どこのゼネコンでも、談合は業務課が担当する。脱談合なんて世間向けのプロパガンダで、真っ赤なウソにすぎない。
 建設業界は必要悪だなんて言って、今も、ちまちまと談合を続けている。そして、役人も談合を利用している。談合がなくなって困るのは、実は役人のほうだ。予算を執行しなければならない役人にとって、もっとも困るのはお金を支払ったのに工事が完成しないこと。倒産したり、前渡し金をもらって逃げ出したり。そんなときには、予算不足のなかでどこかの業者に頭を下げて赤字で仕事をしてもらうことになる。
 政治家が談合を取り仕切り、そこから甘い汁を吸う仕掛けを地検特捜部が追いかけて行く様子も活写されています。談合罪は昔かられっきとした犯罪です。いつもやられているのに、たまにしか捕まらない不思議な犯罪です。談合について実感を持って知ることのできるよい本です。
 全国クレサラ集会に韓国の弁護士と司法書士(法務士)が参加していました。韓国でもサラ金被害は深刻です。そして、そのサラ金は日本から武富士などが進出しているのです。
 韓国では、破産すると公務員資格が取り消され、会社では当然退職という就業規則が多いので、失業してしまうとのことでした。医師の資格まで取り消されるそうです。

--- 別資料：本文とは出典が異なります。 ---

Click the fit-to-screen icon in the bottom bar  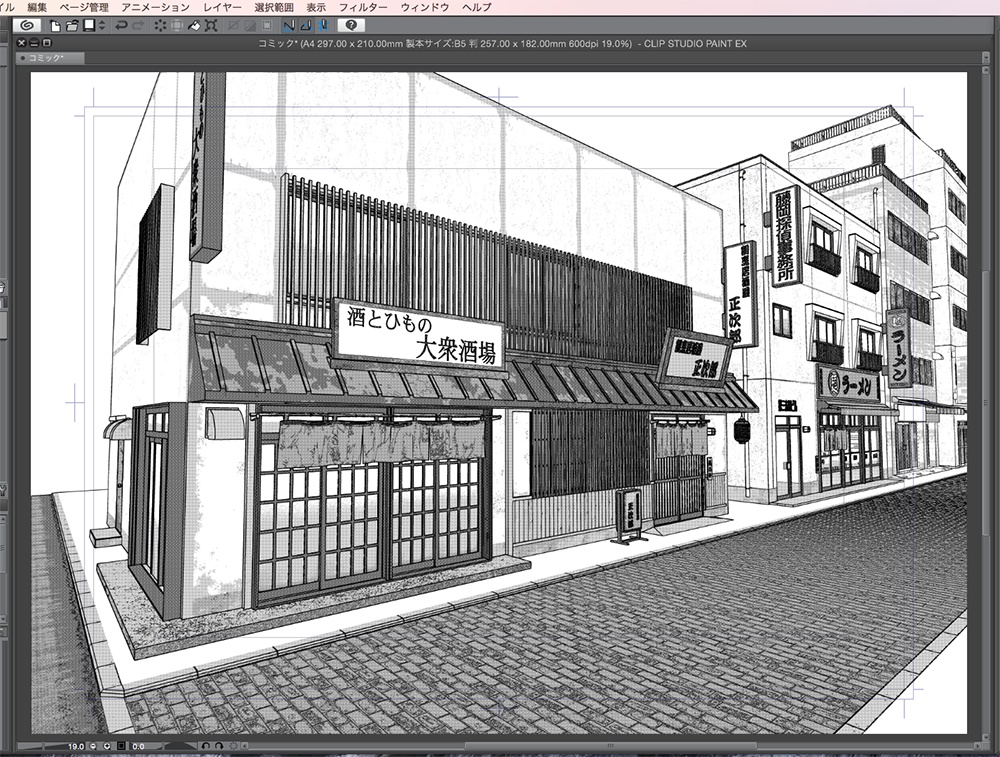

 日本では公務員が破産しても、それだけで退職することはありませんし、弁護士はともかく医師の資格の取り消しもありません。また、会社の退職理由にも基本的になりません。
 
(2009年11月刊。1800円+税)

ゲバラの夢、熱き中南米

カテゴリー:アメリカ

著者 伊藤 千尋、 出版 シネ・フロント社
 『君の夢は輝いているか』のパート2です。著者は私と同じ団塊世代です。朝日新聞の記者でしたが、ついに定年退職したようです。こればかりは、どうしようもありませんよね。
 学生時代にキューバに行き、記者として中南米で特派員として活躍しました。
 中南米の変わりようは、驚くべきものがあります。かつてのアメリカ言いなりの軍部独裁政権が次々に倒れ、庶民が大統領にのぼりつめました。ブラジルのルラ大統領がその典型です。今どき、真面目に社会主義を目ざすと言っているベネズエラのチャベス大統領もいます。今や南米大陸は「反米大陸」となったのです。それほど、民衆のなかにアメリカの反発は強いわけです。やはり、武力で抑えつけるだけの政治は長続きしないのですよね。

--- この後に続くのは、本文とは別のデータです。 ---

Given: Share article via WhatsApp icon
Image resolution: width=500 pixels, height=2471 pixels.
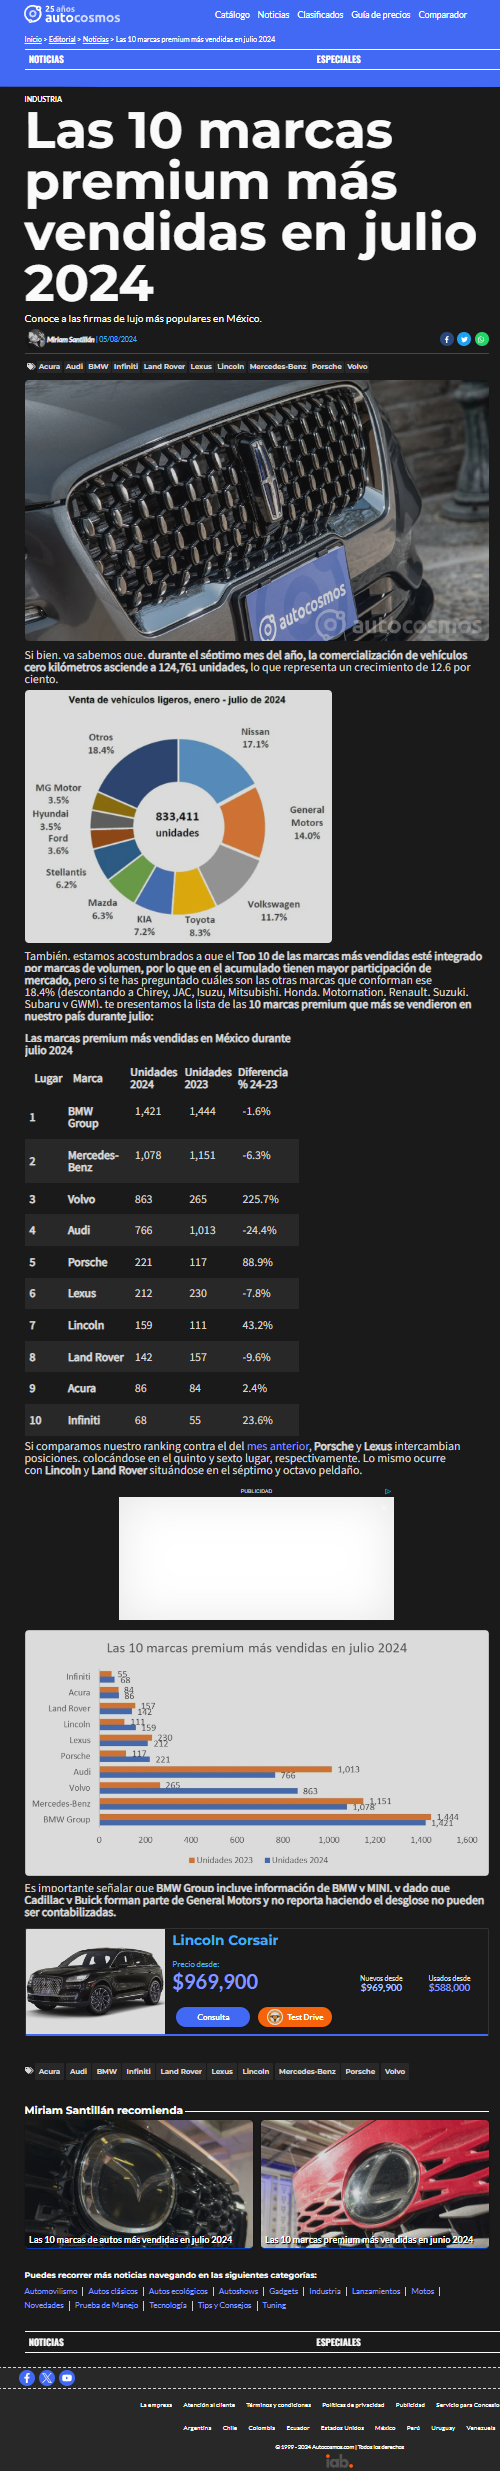Looking at the screenshot, I should pos(482,339).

 チェ・ゲバラがアルゼンチンに生まれたのは、1928年6月14日。ということは、私より20歳だけ年長です。日本にも来たことがあるそうです。が、そのときには、こっそり広島に来たということです。1959年7月でした。
 ゲバラはボリビアの山中でつかまり、1967年10月9日に銃殺されました。これは、私が大学1年生の秋のことです。そのころ、私はセツルメント活動に励んでいる、18歳でした。ゲバラは享年39歳です。
 ゲバラはボリビアの山中でゲリラ戦を展開しようとしたが、ボリビアの農民はゲリラを支持しなかった。農地改革で農地を得ていたからだ。そして、ラテン系のキューバ人と違って、アジア系の先住民が主体のボリビア人は性格が暗い。
 ええっ、そう言われると……困ってしまいますよね。
 ゲバラの人気は、今や世界的なものがある。アメリカでも、ゲバラはファッションにさえなっている。

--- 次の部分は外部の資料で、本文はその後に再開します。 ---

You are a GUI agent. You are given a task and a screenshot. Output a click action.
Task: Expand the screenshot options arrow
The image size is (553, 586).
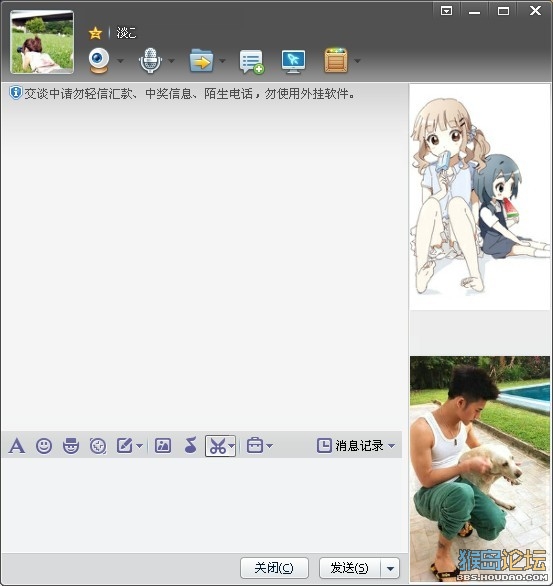tap(232, 446)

 ゲバラは理想を抱き、理想に生き、理想に死んだ。次の言葉は、ゲバラの言葉です。
 もし我々が空想家のようだと言われるなら、救い難い理想主義者だと言われるなら、できもしないことを考えているといわれるなら、何千回でも答えよう。そのとおりだ、と。
 いやあ、こんなことはなかなか言えませんよね。すごい言葉です。初心忘れるべからずといいますが、まさしくそのことを文字どおり実践したのですね。
 最近、ゲバラを描いた映画2本が上映されましたが、本当にいい映画でした。見ていない人はDVDを探し出してぜひ見てください。ゲバラの生きざまを通して、我が身を振り返ることができます。
 革命後、キューバは中南米一の教育・福祉先進国になった。革命前は国民の3分の2が文盲だったのに、今や字が読めない人は1.5%しかいない。授業料は幼稚園から大学まで完全に無料。病院で治療費を支払う必要もない。
 平均寿命は革命前の50歳から74歳にまでなった。
 キューバは平等で、スラムがない。治安の良さと清潔さは中南米一。アメリカの映画『シッコ』を見ると、いかにアメリカの医療制度が貧乏人に冷たく、キューバが優れているか、一目瞭然です。
 アメリカという国は、国民を切り捨てて、ひらすら「自己責任」を押し付ける国である。
 まったく同感ですね。機会の平等を奪っておいて、その結果に甘んじろというのが「自己責任論」です。そして、機会を奪われたという自覚のない大勢の人が「自己責任」論に共鳴しているという悲しい現実が今の日本にあります。
 北九州で全国クレサラ交流集会があり、参加してきました。参加費5000円(懇親会つき。弁護士・司法書士だと1万円)と高いのに、全国から1500人も集まり、大盛況でした。
 このとき二宮厚美教授の話を聞きました。東京には裕福な階層が140万人もいて、彼らは1杯1万円のコーヒーを飲み、一泊150万円のホテルに泊まったりするそうです。
 ワーキングプアが増えている一方で、スーパーリッチも増えているのですね。格差の増大は健全な日本社会を壊してしまいます。セーフティネットを構築し、福祉と人間にもっとお金をつぎこみ、大切にしようとの呼びかけがありました。まったく同感です。